Records from a data source:
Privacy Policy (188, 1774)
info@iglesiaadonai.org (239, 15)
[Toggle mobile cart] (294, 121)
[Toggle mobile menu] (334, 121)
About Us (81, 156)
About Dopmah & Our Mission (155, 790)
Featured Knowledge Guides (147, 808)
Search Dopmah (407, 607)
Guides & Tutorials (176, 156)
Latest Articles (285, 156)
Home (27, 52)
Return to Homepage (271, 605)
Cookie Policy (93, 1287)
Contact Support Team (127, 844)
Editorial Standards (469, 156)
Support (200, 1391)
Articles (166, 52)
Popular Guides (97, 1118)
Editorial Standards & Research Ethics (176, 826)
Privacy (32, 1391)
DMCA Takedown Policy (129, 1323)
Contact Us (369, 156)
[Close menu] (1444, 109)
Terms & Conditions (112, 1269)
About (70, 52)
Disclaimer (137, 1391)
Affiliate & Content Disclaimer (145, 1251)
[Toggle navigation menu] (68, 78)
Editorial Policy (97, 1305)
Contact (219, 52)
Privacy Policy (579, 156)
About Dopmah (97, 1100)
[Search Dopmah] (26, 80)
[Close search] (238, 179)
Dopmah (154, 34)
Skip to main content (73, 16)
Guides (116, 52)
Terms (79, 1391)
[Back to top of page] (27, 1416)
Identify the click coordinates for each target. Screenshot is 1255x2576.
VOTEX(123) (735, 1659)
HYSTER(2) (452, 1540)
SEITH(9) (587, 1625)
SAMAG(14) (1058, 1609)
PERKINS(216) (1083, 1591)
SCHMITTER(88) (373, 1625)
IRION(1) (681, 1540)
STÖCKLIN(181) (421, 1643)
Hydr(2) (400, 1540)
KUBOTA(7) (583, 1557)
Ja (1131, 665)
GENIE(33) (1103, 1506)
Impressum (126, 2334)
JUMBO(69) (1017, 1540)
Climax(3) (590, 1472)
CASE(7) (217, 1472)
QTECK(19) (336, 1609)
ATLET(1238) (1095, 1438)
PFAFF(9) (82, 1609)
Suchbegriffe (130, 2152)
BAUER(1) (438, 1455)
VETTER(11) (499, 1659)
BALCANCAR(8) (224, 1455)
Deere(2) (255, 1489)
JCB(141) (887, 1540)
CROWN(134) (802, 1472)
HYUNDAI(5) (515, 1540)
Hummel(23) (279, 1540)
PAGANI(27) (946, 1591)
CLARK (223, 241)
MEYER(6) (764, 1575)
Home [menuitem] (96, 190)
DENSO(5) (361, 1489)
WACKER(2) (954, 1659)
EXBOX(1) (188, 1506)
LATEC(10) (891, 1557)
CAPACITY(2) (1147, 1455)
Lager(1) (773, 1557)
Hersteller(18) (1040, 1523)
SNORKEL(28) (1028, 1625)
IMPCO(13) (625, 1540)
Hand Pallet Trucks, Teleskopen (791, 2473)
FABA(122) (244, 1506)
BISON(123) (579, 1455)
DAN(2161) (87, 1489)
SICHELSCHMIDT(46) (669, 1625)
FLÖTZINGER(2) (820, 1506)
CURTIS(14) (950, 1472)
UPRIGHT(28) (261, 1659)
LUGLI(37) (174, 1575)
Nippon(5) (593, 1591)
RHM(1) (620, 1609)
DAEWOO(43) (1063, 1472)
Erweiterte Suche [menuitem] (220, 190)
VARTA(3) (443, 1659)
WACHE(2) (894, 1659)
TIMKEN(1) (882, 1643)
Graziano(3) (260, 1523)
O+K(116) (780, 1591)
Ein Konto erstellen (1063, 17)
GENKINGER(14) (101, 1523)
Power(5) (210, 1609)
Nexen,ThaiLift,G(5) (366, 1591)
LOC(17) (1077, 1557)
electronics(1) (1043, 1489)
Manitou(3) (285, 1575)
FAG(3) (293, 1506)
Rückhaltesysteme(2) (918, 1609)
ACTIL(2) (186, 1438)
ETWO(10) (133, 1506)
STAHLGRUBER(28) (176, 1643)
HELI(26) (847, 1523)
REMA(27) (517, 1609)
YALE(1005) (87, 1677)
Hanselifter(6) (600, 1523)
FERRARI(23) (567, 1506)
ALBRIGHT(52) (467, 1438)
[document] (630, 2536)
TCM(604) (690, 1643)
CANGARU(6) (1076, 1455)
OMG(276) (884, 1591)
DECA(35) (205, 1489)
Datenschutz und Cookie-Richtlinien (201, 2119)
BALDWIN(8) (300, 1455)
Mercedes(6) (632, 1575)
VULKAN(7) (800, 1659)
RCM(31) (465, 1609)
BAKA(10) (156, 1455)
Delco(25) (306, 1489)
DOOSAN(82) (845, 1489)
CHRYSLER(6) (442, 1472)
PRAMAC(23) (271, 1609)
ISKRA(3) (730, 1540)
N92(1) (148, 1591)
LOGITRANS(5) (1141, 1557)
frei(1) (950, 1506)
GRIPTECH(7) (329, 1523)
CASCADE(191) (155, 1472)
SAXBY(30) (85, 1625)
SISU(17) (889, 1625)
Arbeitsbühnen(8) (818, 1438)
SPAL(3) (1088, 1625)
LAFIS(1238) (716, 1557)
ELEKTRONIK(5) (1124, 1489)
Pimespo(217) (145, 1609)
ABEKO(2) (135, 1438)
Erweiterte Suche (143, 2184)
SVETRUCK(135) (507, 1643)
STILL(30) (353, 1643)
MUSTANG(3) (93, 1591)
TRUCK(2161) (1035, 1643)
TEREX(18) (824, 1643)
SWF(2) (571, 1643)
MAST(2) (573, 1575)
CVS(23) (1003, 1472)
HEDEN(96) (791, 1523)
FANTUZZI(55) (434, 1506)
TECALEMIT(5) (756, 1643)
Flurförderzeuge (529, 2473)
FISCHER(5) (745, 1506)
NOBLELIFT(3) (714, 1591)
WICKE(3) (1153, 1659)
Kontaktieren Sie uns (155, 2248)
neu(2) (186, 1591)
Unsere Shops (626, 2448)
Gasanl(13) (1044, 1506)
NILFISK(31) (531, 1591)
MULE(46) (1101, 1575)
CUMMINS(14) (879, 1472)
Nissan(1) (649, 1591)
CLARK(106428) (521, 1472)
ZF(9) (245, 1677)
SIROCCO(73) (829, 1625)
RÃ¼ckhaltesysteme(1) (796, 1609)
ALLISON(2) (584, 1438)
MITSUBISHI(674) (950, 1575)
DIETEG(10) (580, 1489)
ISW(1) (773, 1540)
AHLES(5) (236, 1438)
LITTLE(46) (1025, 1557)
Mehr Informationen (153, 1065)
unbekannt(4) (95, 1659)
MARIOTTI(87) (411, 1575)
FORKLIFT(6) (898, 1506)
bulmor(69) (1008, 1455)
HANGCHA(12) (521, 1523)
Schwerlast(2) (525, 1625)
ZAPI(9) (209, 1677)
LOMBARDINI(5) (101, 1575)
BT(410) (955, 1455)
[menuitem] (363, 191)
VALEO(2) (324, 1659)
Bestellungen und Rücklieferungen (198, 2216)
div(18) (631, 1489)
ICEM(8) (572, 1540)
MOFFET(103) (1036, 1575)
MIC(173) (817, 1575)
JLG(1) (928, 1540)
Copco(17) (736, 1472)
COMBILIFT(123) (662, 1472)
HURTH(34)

Task requirements
Only the lines of the data holding the string "Editorial" are wanted; copy each of them.

Answer space
Editorial Standards (469, 156)
Editorial Standards & Research Ethics (176, 826)
Editorial Policy (97, 1305)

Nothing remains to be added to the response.